Opinião
Publicada em 10/09/2018 - 23h59min

Negócio da China

A passagem dos prefeitos Marcus Melo (PSDB), de Mogi das Cruzes, e Rodrigo Ashuichi (PR), de Suzano, pela China, na semana passada, onde formalizaram acordos econômicos com distritos de Weifang, representa uma alternativa viável para a abertura de novas frentes no relacionamento entre as chamadas cidades-irmãs, dentro de um cenário que abre fronteiras e requer cooperação mútua.
Por mais diferenças que existam entre os países, desde as culturais até a do poder aquisitivo dos habitantes, há sempre alguma semelhança que possa ser compartilhada. No caso das cidades do Alto Tietê e a chinesa Weifang, o diálogo acabou sendo mais produtivo, segundo análise dos próprios representantes brasileiros, nas áreas agrícola, industrial e educacional. As características geográficas de ambas também favoreceram a troca de informações.

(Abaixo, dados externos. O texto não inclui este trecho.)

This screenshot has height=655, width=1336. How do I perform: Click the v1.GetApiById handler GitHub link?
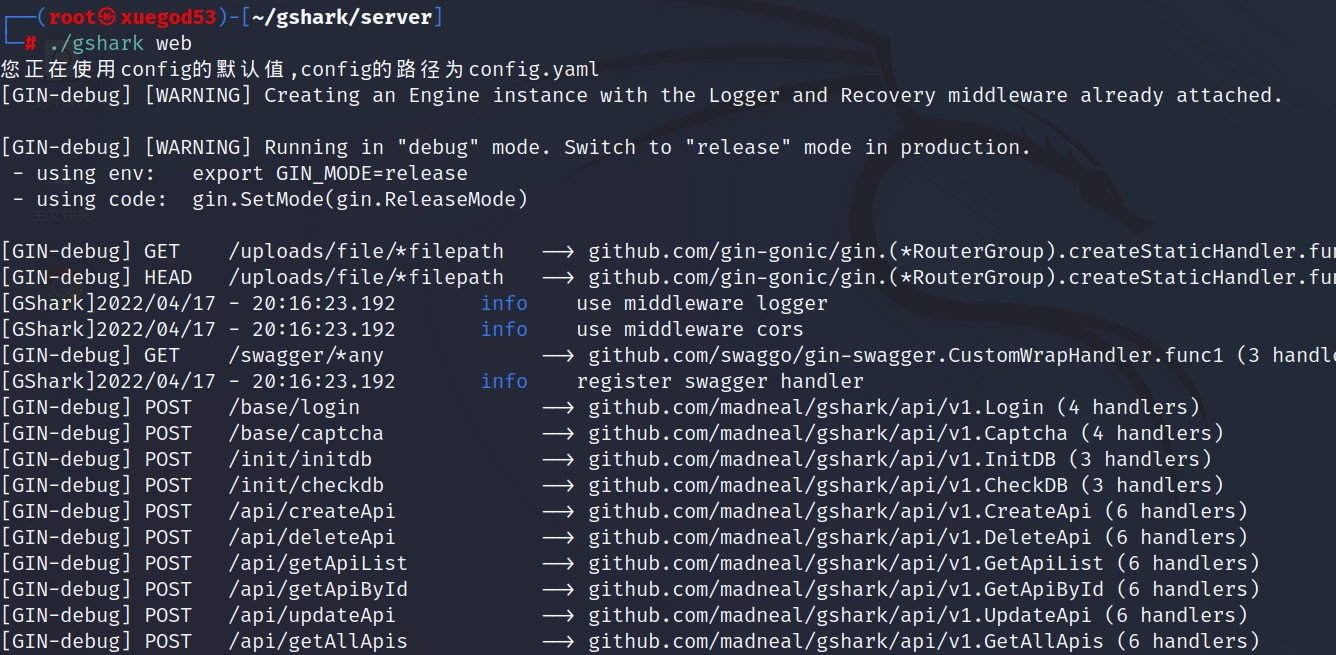[846, 589]
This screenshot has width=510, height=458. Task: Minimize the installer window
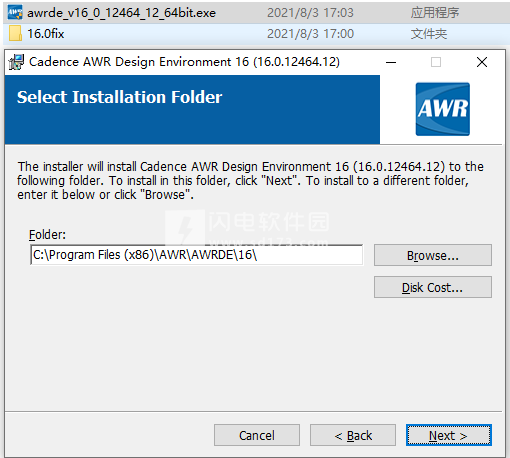coord(391,62)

Situação equivalente ocorreu no passado, quando as duas cidades brasileiras estreitaram relações com o Japão, representado pela províncias de Seki, em 1969 e Toyama, em 1979, pelo lado mogiano, e Komatsu, em 1972, com Suzano. Naquele tempo, a aproximação das cidades-irmãs era bem mais complexa, justificada pelas restrições tecnológicas e comerciais, mas os resultados foram altamente positivos e até hoje significam marcas do avanço dos municípios.
Com a China, que possui sistema de governo completamente diferente do brasileiro, há boas chances em Educação, por exemplo. Com a superpopulação chinesa, as universidades priorizam as áreas mais técnicas, com foco nas ciências exatas. Uma das carências do ensino por lá está na falta de liberdade e criatividade, que poderia ser uma alternativa oferecida pelas instituições de Mogi e Suzano, com propostas de intercâmbio em cursos mais livres, com ênfase em ciências humanas. Por sua vez, as escolas chinesas têm opções nas áreas de Tecnologia e Engenharia.
Mesmo que os acordos assinados pelos prefeitos estejam na fase embrionária, a perspectiva de um relacionamento mais promissor é favorável e será bem-vindo. O espaço existe e já foi dado o primeiro passo. Bons negócios à vista.